I am using this condition in fill and it works sometimes.
ggplot(df, aes(measure)) + geom_col(aes(y=company, fill=overall > company)) + geom_point(aes(y=overall, color="overall"), size=8, shape=124) +
scale_color_manual("",values=c("company" = "yellow", "overall"="blue"),labels=c("company" = "Your Company", "overall"= "Overall Benchmark")) +
coord_flip()+ guides(size=FALSE) + theme(legend.box="horizontal",legend.key=element_blank(), legend.title=element_blank(),legend.position="top") +
scale_fill_manual(values=c("lightblue2", "lightpink2"),labels=c("Better","Worse"))
But for example if the data frame looks like this, it's completely off:
df = data.frame(
measure = c("Measure A","Measure B","Measure C","Measure D"),
overall = c(9, 5, 11, 19),
company = c(4,3,7, 16)
)
If the data frame looks like this, it's fine:
df2 = data.frame(
measure = c("Measure A","Measure B", "Measure C"),
overall = c(9, 5, 11),
company = c(11,7, 9)
)
I think this method doesn't accurately color the bars but I'm not sure why exactly.
Upvotes: 0
Views: 2653
Reputation: 29125
Try the following instead:
library(dplyr)
ggplot(df %>%
mutate(fill = ifelse(overall > company, "Worse", "Better")), aes(measure)) +
geom_col(aes(y=company, fill=fill)) +
geom_point(aes(y=overall, color="overall"), size=8, shape=124) +
coord_flip()+ guides(size=FALSE) +
theme(legend.box="horizontal",legend.key=element_blank(),
legend.title=element_blank(),legend.position="top") +
scale_fill_manual(values=c("Better" = "lightblue2", "Worse" = "lightpink2"))
Explanation: Without specifying the fill colour that's associated with each value, you'll run into this problem when you have different fill values.
In your second case, overall > company
evaluates to c(FALSE, TRUE, TRUE)
for the 3 measures.

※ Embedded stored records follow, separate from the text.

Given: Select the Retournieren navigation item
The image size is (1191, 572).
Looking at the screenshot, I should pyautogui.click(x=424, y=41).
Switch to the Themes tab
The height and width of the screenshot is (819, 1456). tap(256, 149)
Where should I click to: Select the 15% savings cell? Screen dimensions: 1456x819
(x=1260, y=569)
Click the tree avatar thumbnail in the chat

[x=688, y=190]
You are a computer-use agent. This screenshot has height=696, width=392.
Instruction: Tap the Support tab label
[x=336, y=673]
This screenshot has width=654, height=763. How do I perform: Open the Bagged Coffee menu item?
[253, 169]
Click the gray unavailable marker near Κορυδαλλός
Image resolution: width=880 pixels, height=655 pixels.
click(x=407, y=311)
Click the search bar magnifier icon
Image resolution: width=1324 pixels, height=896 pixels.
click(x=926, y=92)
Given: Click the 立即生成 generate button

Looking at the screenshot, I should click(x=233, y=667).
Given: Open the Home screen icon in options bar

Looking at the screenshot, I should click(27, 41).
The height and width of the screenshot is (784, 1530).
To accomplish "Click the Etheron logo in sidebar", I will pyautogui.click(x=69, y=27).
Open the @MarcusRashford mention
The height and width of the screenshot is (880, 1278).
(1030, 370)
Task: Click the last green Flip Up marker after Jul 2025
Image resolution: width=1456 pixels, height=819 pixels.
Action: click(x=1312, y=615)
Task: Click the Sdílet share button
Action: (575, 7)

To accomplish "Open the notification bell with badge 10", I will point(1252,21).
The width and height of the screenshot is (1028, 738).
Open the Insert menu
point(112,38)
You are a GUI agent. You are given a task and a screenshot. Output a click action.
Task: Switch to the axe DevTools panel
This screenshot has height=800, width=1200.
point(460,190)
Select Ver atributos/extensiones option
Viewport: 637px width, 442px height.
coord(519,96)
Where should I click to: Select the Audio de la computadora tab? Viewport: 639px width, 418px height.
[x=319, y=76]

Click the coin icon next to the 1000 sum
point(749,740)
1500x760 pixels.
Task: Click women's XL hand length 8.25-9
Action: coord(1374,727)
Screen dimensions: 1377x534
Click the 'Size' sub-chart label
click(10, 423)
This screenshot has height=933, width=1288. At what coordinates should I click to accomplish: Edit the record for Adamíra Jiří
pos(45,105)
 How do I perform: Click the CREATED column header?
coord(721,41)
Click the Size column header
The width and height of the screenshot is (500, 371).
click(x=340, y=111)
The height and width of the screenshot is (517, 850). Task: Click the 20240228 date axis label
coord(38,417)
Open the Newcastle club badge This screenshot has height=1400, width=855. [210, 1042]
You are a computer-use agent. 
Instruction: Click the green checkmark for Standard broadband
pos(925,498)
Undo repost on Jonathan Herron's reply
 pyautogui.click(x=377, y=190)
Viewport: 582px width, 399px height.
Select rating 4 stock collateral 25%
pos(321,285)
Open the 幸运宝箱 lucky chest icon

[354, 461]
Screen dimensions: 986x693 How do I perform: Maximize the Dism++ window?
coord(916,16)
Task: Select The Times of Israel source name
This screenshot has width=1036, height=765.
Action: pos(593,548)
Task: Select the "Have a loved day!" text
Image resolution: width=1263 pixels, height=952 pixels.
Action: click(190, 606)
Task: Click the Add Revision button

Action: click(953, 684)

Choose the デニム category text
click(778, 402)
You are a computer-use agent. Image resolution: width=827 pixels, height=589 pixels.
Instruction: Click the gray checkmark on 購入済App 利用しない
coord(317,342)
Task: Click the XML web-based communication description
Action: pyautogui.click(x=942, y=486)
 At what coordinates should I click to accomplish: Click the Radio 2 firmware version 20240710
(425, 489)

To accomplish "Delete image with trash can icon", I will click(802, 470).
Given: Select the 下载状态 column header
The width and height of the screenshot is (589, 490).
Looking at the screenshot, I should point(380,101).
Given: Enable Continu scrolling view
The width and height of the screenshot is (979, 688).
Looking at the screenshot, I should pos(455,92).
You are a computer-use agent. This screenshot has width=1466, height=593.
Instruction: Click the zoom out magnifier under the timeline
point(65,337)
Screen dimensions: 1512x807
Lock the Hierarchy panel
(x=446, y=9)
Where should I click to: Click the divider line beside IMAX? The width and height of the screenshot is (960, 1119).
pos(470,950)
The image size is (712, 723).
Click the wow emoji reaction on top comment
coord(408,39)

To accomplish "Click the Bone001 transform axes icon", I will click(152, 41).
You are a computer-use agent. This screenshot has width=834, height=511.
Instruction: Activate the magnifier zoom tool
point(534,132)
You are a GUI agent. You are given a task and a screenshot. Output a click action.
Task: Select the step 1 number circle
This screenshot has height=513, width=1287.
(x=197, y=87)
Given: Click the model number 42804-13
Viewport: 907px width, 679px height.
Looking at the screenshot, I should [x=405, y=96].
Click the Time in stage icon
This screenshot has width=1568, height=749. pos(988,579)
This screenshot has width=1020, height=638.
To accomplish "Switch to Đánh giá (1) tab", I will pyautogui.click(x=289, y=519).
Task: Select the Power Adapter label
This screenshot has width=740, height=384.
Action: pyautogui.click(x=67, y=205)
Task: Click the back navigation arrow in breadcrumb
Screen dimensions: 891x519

The first unique value (FALSE
) gets mapped to light blue / "Better", while the second (TRUE
) gets mapped to light pink / "Worse".
In your first case, overall > company
evaluates to c(TRUE, TRUE, TRUE)
, so it is TRUE
that gets mapped to light blue / "Better", because light blue / "Better" comes first sequentially. Nothing maps to light pink / "Worse" because there's only one fill value.
This version creates a fill variable explicitly in the source data, with the labels "Better" / "Worse", & uses a named vector in scale_fill_manual
to associate each label with the appropriate colour. It will work with both cases in your example.
Upvotes: 2